EXERCISE AIM: Print every record exactly, with nothing added or left out.

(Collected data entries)
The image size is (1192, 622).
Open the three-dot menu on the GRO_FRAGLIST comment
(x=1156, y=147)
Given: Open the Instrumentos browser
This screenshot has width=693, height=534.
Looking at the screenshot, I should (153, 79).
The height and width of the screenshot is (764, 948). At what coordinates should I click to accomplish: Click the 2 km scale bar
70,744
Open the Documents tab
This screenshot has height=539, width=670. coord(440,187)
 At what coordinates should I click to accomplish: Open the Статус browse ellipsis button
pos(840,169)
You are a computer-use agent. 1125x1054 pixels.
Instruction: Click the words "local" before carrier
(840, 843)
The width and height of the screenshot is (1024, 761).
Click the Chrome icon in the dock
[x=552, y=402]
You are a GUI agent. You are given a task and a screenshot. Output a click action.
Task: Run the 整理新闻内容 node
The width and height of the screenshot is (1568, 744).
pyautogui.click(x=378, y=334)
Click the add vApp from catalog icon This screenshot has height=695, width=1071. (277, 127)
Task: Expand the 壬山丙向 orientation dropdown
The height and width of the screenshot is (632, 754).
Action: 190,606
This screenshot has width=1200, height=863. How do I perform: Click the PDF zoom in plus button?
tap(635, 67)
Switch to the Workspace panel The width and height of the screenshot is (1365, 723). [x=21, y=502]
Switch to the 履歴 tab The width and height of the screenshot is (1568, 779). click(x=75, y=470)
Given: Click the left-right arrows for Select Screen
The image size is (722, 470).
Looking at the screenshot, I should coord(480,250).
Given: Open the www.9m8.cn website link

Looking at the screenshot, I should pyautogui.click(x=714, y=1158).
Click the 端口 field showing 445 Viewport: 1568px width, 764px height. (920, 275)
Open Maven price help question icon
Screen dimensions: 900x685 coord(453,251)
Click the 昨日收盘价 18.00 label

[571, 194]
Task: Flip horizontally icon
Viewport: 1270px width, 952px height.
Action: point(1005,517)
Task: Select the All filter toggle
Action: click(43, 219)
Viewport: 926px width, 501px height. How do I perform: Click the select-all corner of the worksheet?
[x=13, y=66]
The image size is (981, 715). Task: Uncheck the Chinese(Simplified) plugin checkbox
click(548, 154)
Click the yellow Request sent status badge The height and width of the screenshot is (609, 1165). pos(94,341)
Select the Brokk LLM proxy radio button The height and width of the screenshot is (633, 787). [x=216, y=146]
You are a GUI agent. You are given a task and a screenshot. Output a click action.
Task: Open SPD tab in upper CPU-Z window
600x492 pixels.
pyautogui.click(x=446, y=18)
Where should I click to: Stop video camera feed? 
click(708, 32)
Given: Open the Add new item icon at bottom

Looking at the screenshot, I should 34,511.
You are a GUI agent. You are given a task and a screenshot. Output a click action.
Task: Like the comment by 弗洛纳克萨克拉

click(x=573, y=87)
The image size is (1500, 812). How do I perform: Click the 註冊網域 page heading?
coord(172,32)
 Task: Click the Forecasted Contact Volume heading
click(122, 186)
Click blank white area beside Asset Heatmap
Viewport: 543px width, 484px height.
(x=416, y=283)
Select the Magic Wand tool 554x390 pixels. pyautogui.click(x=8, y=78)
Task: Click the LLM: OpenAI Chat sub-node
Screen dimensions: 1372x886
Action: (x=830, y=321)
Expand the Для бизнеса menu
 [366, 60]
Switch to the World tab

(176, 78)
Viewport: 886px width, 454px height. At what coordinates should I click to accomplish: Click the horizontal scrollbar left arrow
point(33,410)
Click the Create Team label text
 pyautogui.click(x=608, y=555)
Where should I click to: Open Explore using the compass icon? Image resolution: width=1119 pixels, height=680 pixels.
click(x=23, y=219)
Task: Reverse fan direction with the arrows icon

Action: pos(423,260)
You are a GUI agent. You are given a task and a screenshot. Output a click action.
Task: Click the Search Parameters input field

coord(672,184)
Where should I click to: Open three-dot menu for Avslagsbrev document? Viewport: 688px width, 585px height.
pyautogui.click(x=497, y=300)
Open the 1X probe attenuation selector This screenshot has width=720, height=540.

RESPONSE FOR THIS EXERCISE:
The image size is (1192, 622).
Open the three-dot menu on the GRO_FRAGLIST comment
(x=1156, y=147)
Given: Open the Instrumentos browser
This screenshot has width=693, height=534.
Looking at the screenshot, I should (153, 79).
The height and width of the screenshot is (764, 948). At what coordinates should I click to accomplish: Click the 2 km scale bar
70,744
Open the Documents tab
This screenshot has height=539, width=670. coord(440,187)
 At what coordinates should I click to accomplish: Open the Статус browse ellipsis button
pos(840,169)
You are a computer-use agent. 1125x1054 pixels.
Instruction: Click the words "local" before carrier
(840, 843)
The width and height of the screenshot is (1024, 761).
Click the Chrome icon in the dock
[x=552, y=402]
You are a GUI agent. You are given a task and a screenshot. Output a click action.
Task: Run the 整理新闻内容 node
The width and height of the screenshot is (1568, 744).
pyautogui.click(x=378, y=334)
Click the add vApp from catalog icon This screenshot has height=695, width=1071. (277, 127)
Task: Expand the 壬山丙向 orientation dropdown
The height and width of the screenshot is (632, 754).
Action: 190,606
This screenshot has width=1200, height=863. How do I perform: Click the PDF zoom in plus button?
tap(635, 67)
Switch to the Workspace panel The width and height of the screenshot is (1365, 723). [x=21, y=502]
Switch to the 履歴 tab The width and height of the screenshot is (1568, 779). click(x=75, y=470)
Given: Click the left-right arrows for Select Screen
The image size is (722, 470).
Looking at the screenshot, I should coord(480,250).
Given: Open the www.9m8.cn website link

Looking at the screenshot, I should pyautogui.click(x=714, y=1158).
Click the 端口 field showing 445 Viewport: 1568px width, 764px height. (920, 275)
Open Maven price help question icon
Screen dimensions: 900x685 coord(453,251)
Click the 昨日收盘价 18.00 label

[571, 194]
Task: Flip horizontally icon
Viewport: 1270px width, 952px height.
Action: point(1005,517)
Task: Select the All filter toggle
Action: click(43, 219)
Viewport: 926px width, 501px height. How do I perform: Click the select-all corner of the worksheet?
[x=13, y=66]
The image size is (981, 715). Task: Uncheck the Chinese(Simplified) plugin checkbox
click(548, 154)
Click the yellow Request sent status badge The height and width of the screenshot is (609, 1165). pos(94,341)
Select the Brokk LLM proxy radio button The height and width of the screenshot is (633, 787). [x=216, y=146]
You are a GUI agent. You are given a task and a screenshot. Output a click action.
Task: Open SPD tab in upper CPU-Z window
600x492 pixels.
pyautogui.click(x=446, y=18)
Where should I click to: Stop video camera feed? 
click(708, 32)
Given: Open the Add new item icon at bottom

Looking at the screenshot, I should 34,511.
You are a GUI agent. You are given a task and a screenshot. Output a click action.
Task: Like the comment by 弗洛纳克萨克拉

click(x=573, y=87)
The image size is (1500, 812). How do I perform: Click the 註冊網域 page heading?
coord(172,32)
 Task: Click the Forecasted Contact Volume heading
click(122, 186)
Click blank white area beside Asset Heatmap
Viewport: 543px width, 484px height.
(x=416, y=283)
Select the Magic Wand tool 554x390 pixels. pyautogui.click(x=8, y=78)
Task: Click the LLM: OpenAI Chat sub-node
Screen dimensions: 1372x886
Action: (x=830, y=321)
Expand the Для бизнеса menu
 [366, 60]
Switch to the World tab

(176, 78)
Viewport: 886px width, 454px height. At what coordinates should I click to accomplish: Click the horizontal scrollbar left arrow
point(33,410)
Click the Create Team label text
 pyautogui.click(x=608, y=555)
Where should I click to: Open Explore using the compass icon? Image resolution: width=1119 pixels, height=680 pixels.
click(x=23, y=219)
Task: Reverse fan direction with the arrows icon

Action: pos(423,260)
You are a GUI agent. You are given a task and a screenshot. Output a click action.
Task: Click the Search Parameters input field

coord(672,184)
Where should I click to: Open three-dot menu for Avslagsbrev document? Viewport: 688px width, 585px height.
pyautogui.click(x=497, y=300)
Open the 1X probe attenuation selector This screenshot has width=720, height=540.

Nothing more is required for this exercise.